The District of Delaware is most likely to become the next Eastern District of Texas, as a large percentage of U.S. entities are incorporated in that state. In fact, in the weeks since the Supreme Court’s ruling, the District of Delaware has borrowed four judges from the Eastern District of Pennsylvania to boost its bench for the expected influx of new and transferred patent cases. Other venues that are expected to see an increase in patent litigation are the Central and Northern Districts of California and the District of New Jersey. Additionally, the District of Northern Illinois, the Southern District of New York, the Central District of California and other courts are experimenting with “patent pilot judges,” which could make these court popular locations for patent suits.
What About Existing Patent Litigation?
Defendants currently in the Eastern District of Texas may seize on TC Heartland as an excuse to move their cases to a friendlier district. Whether they can, likely depends on the extent to which they asserted – and thereby preserved – an improper venue defense or filed a motion to dismiss on this ground. But even for those defendants who preserved this defense, a court may be reluctant to let it go if the case has proceeded too far in Texas.
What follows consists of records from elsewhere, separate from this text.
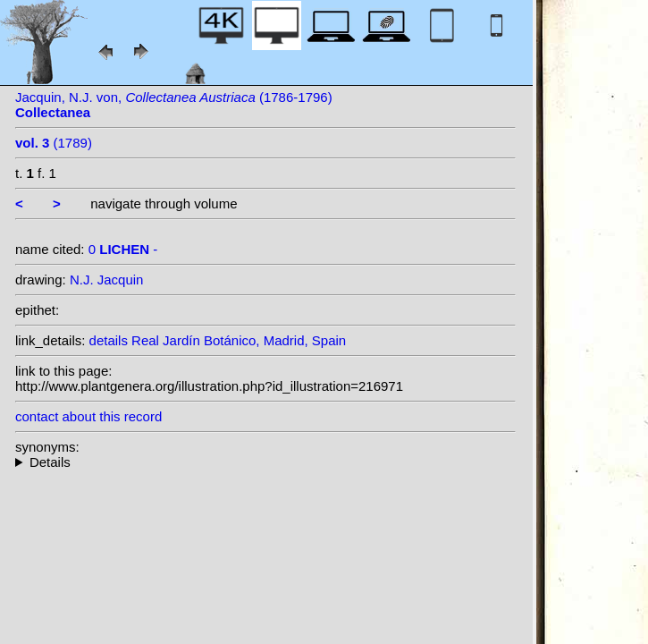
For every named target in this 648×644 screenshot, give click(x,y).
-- (265, 462)
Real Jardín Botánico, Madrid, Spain (239, 340)
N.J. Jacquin (106, 279)
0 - (123, 249)
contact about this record (88, 416)
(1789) (54, 142)
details (108, 340)
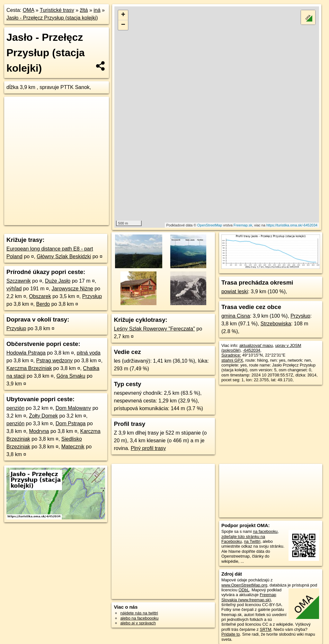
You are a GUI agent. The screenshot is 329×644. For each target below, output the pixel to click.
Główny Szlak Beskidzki (64, 256)
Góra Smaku (71, 376)
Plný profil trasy (148, 448)
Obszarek (40, 296)
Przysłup (92, 296)
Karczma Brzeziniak (29, 368)
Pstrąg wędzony (55, 360)
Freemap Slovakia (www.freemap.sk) (249, 597)
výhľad (14, 288)
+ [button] (123, 15)
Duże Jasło (58, 281)
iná (97, 10)
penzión (15, 408)
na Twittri (252, 541)
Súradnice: (231, 355)
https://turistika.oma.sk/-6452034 (292, 225)
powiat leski (235, 291)
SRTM (265, 629)
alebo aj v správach (138, 623)
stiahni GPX (232, 360)
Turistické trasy (57, 10)
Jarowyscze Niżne (72, 288)
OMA (29, 10)
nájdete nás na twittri (139, 613)
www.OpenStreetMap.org (244, 585)
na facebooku (265, 531)
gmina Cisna (236, 316)
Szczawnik (19, 281)
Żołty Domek (43, 416)
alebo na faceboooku (139, 618)
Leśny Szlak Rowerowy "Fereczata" (154, 329)
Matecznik (73, 446)
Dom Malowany (73, 408)
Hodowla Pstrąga (26, 353)
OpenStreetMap (210, 225)
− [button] (123, 25)
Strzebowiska (276, 323)
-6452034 (252, 350)
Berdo (43, 304)
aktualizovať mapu (256, 345)
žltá (84, 10)
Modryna (39, 431)
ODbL (244, 590)
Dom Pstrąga (70, 423)
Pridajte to (231, 634)
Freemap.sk (243, 225)
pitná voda (89, 353)
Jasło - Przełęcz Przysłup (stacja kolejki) (52, 18)
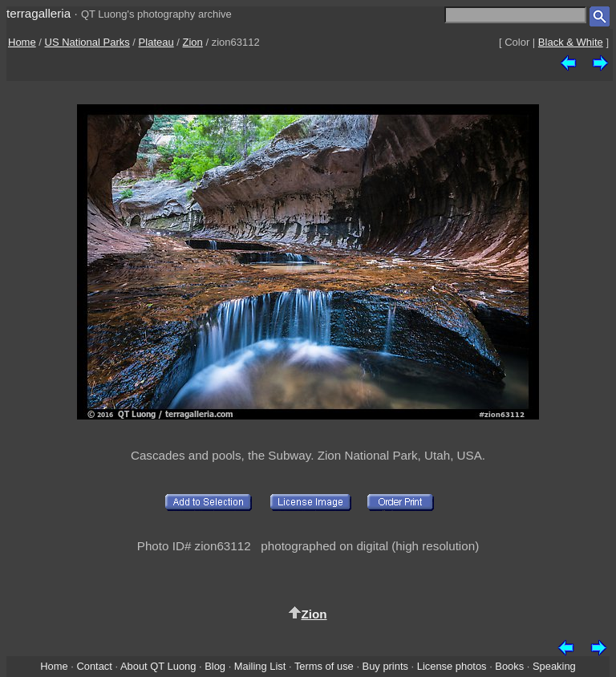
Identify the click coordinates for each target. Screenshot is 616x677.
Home (22, 42)
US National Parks (87, 42)
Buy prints (385, 666)
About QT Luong (158, 666)
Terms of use (324, 666)
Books (509, 666)
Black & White (570, 42)
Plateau (156, 42)
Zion (192, 42)
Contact (94, 666)
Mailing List (260, 666)
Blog (215, 666)
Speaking (554, 666)
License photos (452, 666)
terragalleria (38, 13)
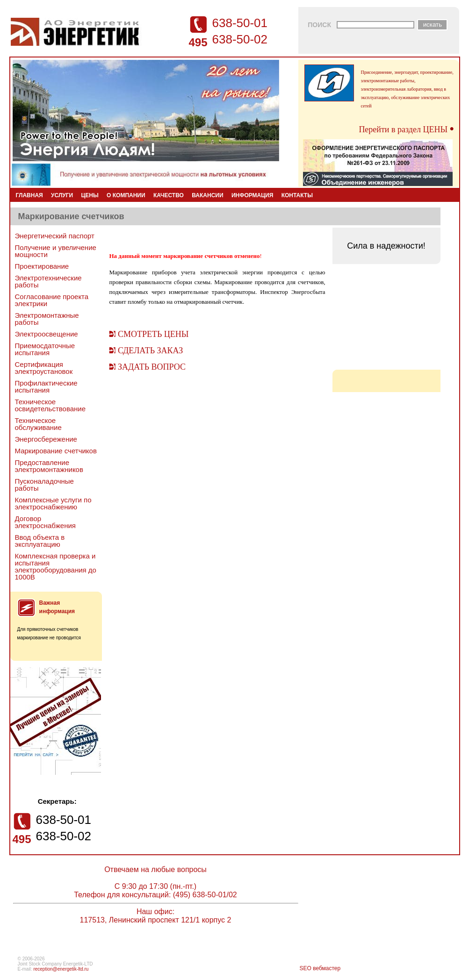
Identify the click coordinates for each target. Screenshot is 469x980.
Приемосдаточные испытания (45, 349)
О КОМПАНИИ (126, 195)
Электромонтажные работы (47, 319)
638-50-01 (240, 23)
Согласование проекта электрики (52, 300)
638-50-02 (240, 39)
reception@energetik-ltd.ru (61, 969)
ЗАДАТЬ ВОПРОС (152, 367)
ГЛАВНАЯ (29, 195)
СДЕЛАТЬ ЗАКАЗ (150, 351)
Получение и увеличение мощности (56, 251)
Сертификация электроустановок (44, 368)
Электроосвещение (46, 334)
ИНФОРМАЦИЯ (252, 195)
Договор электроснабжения (45, 522)
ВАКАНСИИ (207, 195)
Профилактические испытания (46, 386)
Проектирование (42, 266)
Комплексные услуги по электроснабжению (53, 503)
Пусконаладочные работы (44, 485)
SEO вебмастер (320, 968)
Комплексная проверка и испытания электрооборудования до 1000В (56, 566)
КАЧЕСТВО (168, 195)
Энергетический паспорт (55, 236)
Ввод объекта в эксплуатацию (40, 541)
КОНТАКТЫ (297, 195)
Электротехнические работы (48, 281)
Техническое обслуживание (38, 424)
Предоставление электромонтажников (49, 466)
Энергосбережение (46, 439)
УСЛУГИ (62, 195)
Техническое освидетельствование (51, 405)
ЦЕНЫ (90, 195)
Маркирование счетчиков (56, 451)
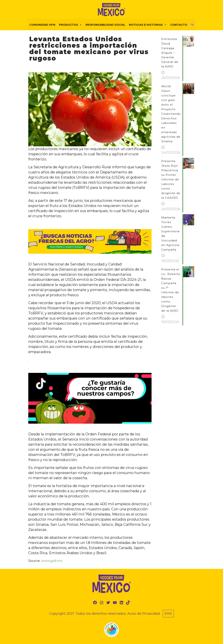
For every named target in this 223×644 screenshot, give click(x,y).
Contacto (179, 25)
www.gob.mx (52, 561)
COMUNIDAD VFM (42, 25)
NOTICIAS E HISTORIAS (148, 25)
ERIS (168, 614)
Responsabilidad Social (105, 25)
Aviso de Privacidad (144, 614)
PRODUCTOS (70, 25)
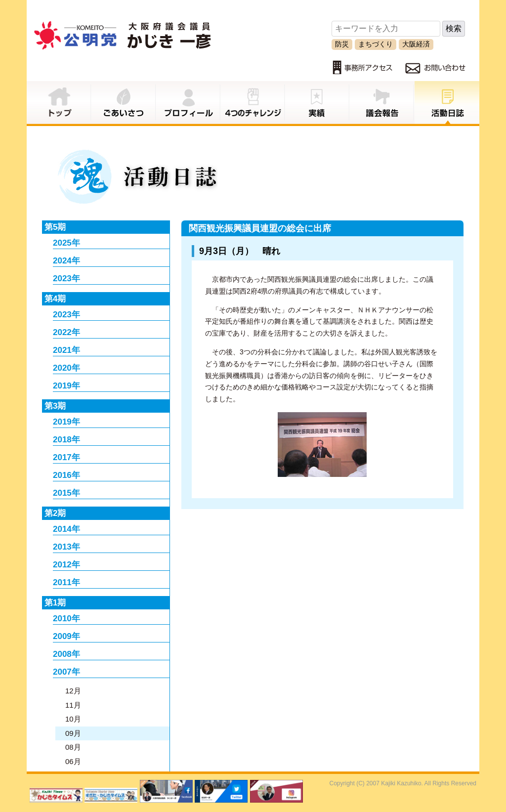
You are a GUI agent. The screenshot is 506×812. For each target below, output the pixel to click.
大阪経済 (416, 44)
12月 (73, 690)
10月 (73, 719)
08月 (73, 747)
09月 (73, 733)
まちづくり (376, 44)
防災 (342, 44)
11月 (73, 705)
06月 (73, 761)
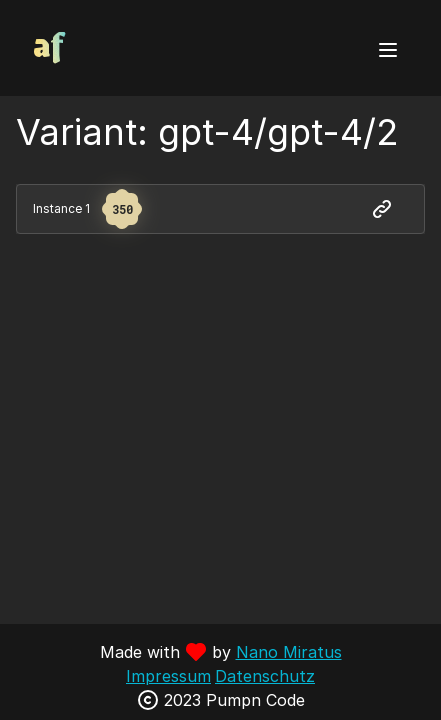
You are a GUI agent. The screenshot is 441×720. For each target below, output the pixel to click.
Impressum (168, 676)
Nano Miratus (289, 652)
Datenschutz (265, 676)
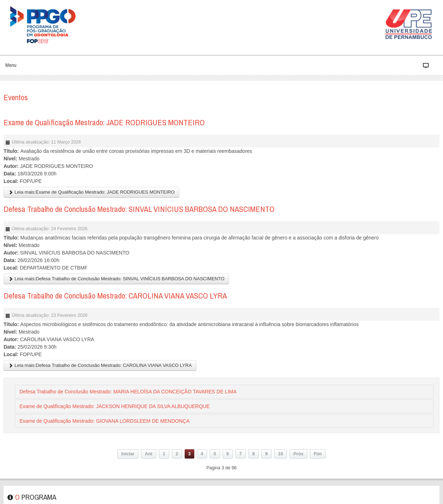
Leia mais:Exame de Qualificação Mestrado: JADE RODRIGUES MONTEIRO (91, 192)
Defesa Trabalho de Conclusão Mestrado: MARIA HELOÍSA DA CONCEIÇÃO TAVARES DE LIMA (128, 392)
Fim (318, 454)
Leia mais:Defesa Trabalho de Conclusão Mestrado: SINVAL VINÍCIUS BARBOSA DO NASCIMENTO (116, 278)
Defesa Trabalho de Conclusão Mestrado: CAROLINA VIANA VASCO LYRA (115, 296)
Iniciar (128, 454)
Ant (149, 454)
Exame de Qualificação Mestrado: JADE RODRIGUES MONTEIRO (104, 122)
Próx (298, 454)
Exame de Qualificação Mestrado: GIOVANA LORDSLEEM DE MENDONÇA (104, 421)
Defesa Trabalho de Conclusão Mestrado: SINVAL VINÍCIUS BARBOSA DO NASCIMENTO (139, 209)
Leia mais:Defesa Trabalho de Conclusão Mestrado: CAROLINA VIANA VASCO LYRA (100, 365)
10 (281, 454)
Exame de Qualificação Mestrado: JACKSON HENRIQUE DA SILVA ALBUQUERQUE (115, 406)
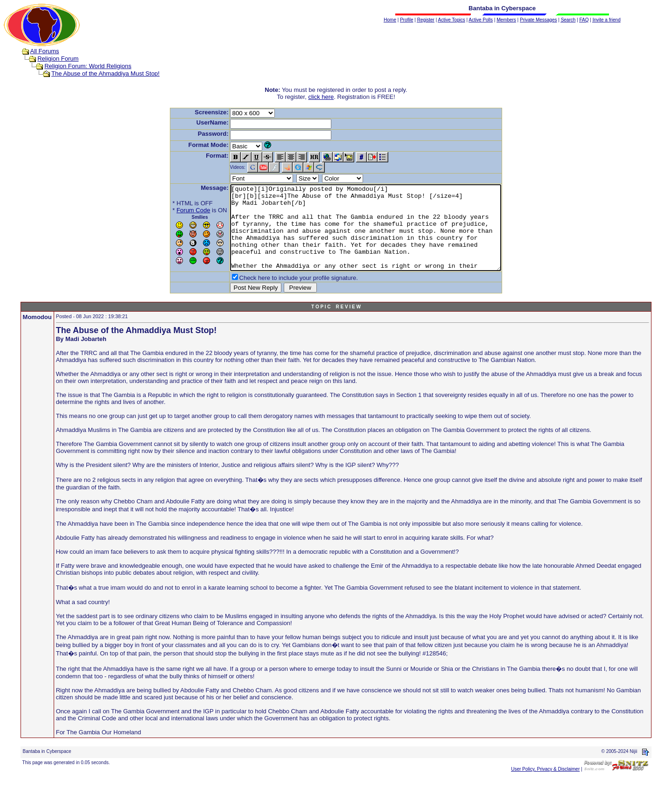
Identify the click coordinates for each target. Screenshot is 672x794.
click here (321, 97)
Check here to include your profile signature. (282, 294)
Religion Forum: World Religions (88, 66)
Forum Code (177, 210)
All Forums (45, 51)
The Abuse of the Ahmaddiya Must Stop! (105, 73)
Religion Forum (58, 58)
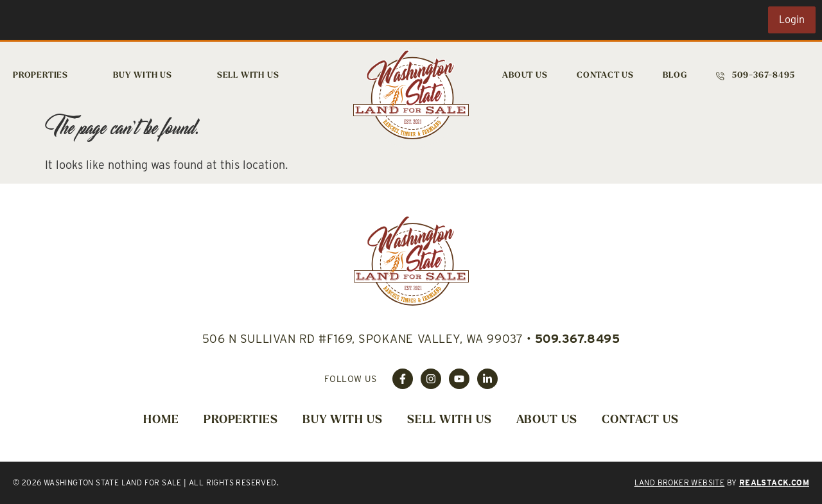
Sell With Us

The lucky cases will likely be ones at the pleading states or where a motion to dismiss is pending or only recently decided on. One of our cases here at Venjuris had a motion to dismiss fully briefed and ready for decision when TC Heartland was decided. We were excited the day TC Heartland decision was announced. We filed a three-page supplement to the Motion, bringing the case to the Court’s attention and requesting dismissal on that additional ground. A decision has yet to issue.
Can We Count Texas Out?
A patent infringement suit can be filed not only where a corporate defendant resides, but alternatively where it committed acts of infringement and has a regular and established place of business. The TC Heartland case refused to address the latter portion of the statute. A plaintiff eager to remain in Texas may try to use this portion of the law to keep their case in the Eastern District of Texas. What qualifies as a “regular and established place of business” may be hotly litigated in the near future by plaintiffs desperate to preserve their favored venue, and defendants desperate to avoid it.